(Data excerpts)
_ _ _
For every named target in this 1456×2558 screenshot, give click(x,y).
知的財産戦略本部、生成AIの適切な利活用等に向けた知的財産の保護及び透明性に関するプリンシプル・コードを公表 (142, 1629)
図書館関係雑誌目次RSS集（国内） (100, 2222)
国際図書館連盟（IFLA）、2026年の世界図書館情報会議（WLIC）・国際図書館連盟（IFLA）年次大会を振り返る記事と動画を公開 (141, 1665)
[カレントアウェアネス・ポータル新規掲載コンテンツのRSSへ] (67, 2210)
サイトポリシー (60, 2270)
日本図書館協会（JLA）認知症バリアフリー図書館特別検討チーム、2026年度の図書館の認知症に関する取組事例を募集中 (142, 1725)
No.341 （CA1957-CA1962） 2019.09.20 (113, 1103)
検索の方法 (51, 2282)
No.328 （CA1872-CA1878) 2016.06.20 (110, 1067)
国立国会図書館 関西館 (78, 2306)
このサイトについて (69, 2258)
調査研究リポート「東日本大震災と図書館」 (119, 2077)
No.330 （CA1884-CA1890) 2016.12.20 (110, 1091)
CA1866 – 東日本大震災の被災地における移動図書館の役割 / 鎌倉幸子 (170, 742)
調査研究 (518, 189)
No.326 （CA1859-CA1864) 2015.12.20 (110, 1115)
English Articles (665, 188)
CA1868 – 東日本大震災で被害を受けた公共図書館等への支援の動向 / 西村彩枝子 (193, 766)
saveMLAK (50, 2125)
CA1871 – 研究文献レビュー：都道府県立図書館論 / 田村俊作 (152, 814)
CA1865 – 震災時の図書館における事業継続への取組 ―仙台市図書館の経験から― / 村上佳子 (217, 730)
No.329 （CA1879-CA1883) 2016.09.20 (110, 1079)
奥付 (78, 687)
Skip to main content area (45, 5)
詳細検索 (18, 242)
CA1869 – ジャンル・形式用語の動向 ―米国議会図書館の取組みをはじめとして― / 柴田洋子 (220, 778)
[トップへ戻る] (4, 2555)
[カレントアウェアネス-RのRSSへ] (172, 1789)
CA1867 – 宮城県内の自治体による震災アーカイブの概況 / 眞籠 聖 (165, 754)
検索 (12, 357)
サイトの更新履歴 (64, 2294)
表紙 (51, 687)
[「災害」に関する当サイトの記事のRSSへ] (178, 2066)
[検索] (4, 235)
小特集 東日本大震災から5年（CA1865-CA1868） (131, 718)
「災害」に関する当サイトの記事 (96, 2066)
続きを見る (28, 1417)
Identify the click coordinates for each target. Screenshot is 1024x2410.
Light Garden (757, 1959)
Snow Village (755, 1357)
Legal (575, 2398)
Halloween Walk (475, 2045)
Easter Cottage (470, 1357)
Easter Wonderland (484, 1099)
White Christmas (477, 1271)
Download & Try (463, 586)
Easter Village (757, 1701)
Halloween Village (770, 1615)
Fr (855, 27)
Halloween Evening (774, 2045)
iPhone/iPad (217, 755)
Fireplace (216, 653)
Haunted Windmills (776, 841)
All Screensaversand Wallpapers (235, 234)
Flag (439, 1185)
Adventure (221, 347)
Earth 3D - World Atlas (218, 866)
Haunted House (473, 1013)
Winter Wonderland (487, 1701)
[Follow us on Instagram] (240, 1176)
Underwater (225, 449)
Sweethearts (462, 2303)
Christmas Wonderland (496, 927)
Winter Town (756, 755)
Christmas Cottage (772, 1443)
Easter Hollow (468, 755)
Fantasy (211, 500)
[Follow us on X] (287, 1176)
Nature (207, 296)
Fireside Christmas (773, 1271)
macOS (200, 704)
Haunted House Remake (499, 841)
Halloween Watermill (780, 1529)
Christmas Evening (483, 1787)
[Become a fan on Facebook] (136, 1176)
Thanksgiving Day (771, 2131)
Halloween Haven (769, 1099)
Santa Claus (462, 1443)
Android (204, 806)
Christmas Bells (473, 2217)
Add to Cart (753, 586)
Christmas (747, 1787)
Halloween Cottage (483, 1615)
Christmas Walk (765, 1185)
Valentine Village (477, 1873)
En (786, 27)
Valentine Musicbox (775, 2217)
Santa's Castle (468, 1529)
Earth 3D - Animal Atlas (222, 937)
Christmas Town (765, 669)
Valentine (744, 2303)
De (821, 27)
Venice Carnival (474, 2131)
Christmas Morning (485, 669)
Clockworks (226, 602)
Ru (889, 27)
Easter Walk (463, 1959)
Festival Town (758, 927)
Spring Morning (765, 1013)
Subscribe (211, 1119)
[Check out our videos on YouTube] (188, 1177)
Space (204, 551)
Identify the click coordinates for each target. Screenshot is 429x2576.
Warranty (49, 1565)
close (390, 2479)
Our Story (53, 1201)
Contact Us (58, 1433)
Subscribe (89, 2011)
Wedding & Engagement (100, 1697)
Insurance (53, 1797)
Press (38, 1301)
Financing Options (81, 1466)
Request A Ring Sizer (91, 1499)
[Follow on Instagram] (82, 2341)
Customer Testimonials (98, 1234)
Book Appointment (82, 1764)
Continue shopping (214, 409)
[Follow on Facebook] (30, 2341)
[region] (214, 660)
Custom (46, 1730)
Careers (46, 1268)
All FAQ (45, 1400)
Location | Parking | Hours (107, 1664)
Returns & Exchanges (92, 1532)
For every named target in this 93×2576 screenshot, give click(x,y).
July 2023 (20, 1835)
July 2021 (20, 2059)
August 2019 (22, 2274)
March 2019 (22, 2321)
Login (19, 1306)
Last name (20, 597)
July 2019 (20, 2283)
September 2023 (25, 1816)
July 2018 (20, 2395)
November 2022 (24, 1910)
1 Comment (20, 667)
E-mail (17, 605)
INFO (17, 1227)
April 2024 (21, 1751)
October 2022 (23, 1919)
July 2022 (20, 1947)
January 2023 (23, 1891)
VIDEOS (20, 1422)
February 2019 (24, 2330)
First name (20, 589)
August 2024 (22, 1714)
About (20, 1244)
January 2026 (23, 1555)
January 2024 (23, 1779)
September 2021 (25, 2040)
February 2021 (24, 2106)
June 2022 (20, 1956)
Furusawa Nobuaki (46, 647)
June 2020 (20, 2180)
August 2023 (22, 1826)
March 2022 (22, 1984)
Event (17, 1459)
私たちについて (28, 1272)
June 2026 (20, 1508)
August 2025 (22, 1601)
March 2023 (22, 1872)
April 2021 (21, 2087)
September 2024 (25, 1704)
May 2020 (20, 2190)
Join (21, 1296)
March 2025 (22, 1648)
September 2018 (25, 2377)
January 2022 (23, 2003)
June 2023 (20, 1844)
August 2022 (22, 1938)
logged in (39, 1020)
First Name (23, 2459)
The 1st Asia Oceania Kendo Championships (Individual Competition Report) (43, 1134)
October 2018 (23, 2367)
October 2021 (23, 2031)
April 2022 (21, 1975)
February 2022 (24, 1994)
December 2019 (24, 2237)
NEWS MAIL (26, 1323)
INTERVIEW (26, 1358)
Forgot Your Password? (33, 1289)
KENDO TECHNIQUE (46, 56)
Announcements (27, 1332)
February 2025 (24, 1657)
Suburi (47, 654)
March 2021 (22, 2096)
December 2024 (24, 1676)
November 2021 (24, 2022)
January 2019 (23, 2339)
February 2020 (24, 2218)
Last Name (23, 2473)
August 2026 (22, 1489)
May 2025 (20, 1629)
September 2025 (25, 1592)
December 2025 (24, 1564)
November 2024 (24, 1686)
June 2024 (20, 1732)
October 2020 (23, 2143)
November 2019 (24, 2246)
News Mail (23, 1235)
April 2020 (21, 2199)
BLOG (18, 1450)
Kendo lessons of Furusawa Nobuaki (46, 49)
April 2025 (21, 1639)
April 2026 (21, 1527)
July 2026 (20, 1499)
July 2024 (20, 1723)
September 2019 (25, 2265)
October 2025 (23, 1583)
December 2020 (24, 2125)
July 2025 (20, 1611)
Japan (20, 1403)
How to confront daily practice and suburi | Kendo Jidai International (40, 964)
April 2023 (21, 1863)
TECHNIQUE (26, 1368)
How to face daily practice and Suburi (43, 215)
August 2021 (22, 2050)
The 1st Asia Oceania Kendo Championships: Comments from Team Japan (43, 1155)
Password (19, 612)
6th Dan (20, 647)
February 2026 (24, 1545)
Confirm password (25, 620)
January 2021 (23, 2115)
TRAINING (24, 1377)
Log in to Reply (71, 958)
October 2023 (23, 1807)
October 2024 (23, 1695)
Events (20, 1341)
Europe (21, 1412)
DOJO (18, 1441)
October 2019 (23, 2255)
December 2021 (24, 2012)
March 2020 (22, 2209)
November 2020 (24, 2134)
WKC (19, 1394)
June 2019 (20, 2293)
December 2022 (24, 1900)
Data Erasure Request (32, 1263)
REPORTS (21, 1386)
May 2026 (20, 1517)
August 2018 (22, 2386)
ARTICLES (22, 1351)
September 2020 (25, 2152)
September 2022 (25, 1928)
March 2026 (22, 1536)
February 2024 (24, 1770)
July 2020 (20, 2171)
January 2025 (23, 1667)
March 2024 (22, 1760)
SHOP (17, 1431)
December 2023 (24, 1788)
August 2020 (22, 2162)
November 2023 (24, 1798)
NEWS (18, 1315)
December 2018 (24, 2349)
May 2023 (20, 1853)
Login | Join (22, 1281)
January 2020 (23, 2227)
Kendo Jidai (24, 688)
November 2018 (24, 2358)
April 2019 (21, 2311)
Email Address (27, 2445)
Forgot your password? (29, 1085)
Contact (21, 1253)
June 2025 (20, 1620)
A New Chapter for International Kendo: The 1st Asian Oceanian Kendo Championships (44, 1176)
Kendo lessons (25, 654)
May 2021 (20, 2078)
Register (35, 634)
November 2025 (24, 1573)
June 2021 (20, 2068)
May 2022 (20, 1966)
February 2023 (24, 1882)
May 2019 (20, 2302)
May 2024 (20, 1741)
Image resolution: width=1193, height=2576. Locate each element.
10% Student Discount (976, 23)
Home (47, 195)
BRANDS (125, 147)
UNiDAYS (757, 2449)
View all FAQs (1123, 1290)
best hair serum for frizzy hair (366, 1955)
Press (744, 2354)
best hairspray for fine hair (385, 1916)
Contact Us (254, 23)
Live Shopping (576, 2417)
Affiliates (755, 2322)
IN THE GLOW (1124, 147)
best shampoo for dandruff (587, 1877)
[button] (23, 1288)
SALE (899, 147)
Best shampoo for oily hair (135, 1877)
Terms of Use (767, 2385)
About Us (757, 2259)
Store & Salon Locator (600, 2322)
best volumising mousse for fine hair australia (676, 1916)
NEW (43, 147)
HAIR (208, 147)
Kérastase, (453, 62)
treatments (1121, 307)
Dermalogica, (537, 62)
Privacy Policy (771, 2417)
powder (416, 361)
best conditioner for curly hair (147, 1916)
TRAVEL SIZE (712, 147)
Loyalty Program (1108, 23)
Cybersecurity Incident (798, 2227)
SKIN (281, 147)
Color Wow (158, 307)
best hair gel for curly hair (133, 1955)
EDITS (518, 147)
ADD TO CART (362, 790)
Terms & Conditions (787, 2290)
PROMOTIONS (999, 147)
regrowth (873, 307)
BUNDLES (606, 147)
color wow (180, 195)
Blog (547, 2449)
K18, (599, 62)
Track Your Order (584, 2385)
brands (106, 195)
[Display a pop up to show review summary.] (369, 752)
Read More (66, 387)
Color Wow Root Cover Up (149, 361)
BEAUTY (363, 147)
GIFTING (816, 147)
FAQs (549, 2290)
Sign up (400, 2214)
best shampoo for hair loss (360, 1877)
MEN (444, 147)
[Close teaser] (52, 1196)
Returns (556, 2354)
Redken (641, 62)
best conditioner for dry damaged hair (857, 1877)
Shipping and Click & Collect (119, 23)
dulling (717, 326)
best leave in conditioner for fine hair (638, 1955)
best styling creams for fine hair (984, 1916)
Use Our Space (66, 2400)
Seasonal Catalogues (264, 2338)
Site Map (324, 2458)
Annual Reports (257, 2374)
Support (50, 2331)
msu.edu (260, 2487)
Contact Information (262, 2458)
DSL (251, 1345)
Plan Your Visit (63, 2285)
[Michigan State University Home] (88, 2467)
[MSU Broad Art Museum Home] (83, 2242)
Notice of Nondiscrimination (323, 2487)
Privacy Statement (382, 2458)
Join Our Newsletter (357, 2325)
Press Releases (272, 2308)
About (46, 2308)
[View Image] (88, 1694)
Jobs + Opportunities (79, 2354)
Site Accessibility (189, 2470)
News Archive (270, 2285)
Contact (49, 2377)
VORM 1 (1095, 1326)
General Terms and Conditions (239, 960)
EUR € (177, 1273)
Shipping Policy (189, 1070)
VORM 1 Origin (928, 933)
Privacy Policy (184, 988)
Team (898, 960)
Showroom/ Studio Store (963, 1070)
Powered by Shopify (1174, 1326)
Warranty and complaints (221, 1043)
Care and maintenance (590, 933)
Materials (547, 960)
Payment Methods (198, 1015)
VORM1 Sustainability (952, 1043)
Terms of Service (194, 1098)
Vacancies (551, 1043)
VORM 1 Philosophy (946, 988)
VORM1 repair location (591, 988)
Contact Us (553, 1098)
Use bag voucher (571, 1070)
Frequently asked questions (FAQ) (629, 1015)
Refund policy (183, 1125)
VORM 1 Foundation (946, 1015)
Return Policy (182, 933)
_ _ _
**Task requirements**: Retype the entries above exactly, but only from the line containing "Kendo Jidai (24, 688)" through the line containing "Kérastase, (453, 62)", both included.

**Written reply**:
Kendo Jidai (24, 688)
November 2018 (24, 2358)
April 2019 (21, 2311)
Email Address (27, 2445)
Forgot your password? (29, 1085)
Contact (21, 1253)
June 2025 (20, 1620)
A New Chapter for International Kendo: The 1st Asian Oceanian Kendo Championships (44, 1176)
Kendo lessons (25, 654)
May 2021 (20, 2078)
Register (35, 634)
November 2025 (24, 1573)
June 2021 (20, 2068)
May 2022 (20, 1966)
February 2023 (24, 1882)
May 2019 (20, 2302)
May 2024 (20, 1741)
Image resolution: width=1193, height=2576. Locate each element.
10% Student Discount (976, 23)
Home (47, 195)
BRANDS (125, 147)
UNiDAYS (757, 2449)
View all FAQs (1123, 1290)
best hair serum for frizzy hair (366, 1955)
Press (744, 2354)
best hairspray for fine hair (385, 1916)
Contact Us (254, 23)
Live Shopping (576, 2417)
Affiliates (755, 2322)
IN THE GLOW (1124, 147)
best shampoo for dandruff (587, 1877)
[button] (23, 1288)
SALE (899, 147)
Best shampoo for oily hair (135, 1877)
Terms of Use (767, 2385)
About Us (757, 2259)
Store & Salon Locator (600, 2322)
best volumising mousse for fine hair australia (676, 1916)
NEW (43, 147)
HAIR (208, 147)
Kérastase, (453, 62)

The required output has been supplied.